Too cold, too dark, too icy… Does this sound familiar?

If you are finding it difficult to find the motivation to run in the winter, you are not alone! The colder mornings, darker evenings and  icy conditions  can often leave us wishing for the summer again. But wait! remember when you moaned about the heat? Oh yes, apparently it was too hot to run outside not that long ago and so you opted for the treadmill and the nice air conditioned gym instead. Or even better, decided to forgo any exertion and just sit on the deck with an ice cold beer!

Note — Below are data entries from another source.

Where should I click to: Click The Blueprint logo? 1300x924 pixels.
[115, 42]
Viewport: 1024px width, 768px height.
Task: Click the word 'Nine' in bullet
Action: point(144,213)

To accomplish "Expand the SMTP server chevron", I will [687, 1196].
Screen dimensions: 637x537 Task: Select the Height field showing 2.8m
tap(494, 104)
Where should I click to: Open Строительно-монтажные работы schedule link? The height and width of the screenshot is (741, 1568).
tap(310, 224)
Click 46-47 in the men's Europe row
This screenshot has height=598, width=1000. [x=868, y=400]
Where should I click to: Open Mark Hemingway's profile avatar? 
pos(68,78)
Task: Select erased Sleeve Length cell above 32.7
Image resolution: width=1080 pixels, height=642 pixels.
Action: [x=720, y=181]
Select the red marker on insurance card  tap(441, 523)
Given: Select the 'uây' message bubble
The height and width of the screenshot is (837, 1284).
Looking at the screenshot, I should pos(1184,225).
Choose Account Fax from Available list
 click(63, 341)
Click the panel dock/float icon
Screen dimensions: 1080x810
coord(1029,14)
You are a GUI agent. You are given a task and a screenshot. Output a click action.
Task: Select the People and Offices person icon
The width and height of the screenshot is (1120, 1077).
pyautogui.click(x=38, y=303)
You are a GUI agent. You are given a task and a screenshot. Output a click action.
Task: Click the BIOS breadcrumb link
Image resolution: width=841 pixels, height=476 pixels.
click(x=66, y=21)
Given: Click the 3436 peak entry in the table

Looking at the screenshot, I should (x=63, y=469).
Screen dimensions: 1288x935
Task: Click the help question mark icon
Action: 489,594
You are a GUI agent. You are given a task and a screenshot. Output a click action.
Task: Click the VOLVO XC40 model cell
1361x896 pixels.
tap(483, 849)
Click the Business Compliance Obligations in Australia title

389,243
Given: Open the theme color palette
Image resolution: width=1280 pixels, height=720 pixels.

Everyone makes excuses at times but it is often too easy to listen to that little voice that can talk you out of anything! With the winter almost upon us, its important to stay active for many reasons. We’ve all heard about SAD (Seasonal Affective Disorder) and know that dark, grey, cloudy weather can sometimes make us feel a little down  but here in sunny Alberta, we are lucky enough to have around 333 days of sunshine a year.(www.currentresultss.com/weather/canada/Alberta/sunshine-annual)

So here are my top tips to get you outside in the winter months:

Set a goal. Find a race to sign up for. There are still lots of races held throughout the winter, as well as registrations opening for many next season. Calgary marathon has a distance for anyone ranging from 5k to 50K

(Register here http://calgarymarathon.com/register.html)  Now is a great time to set yourself a goal as you have the winter months to work towards it.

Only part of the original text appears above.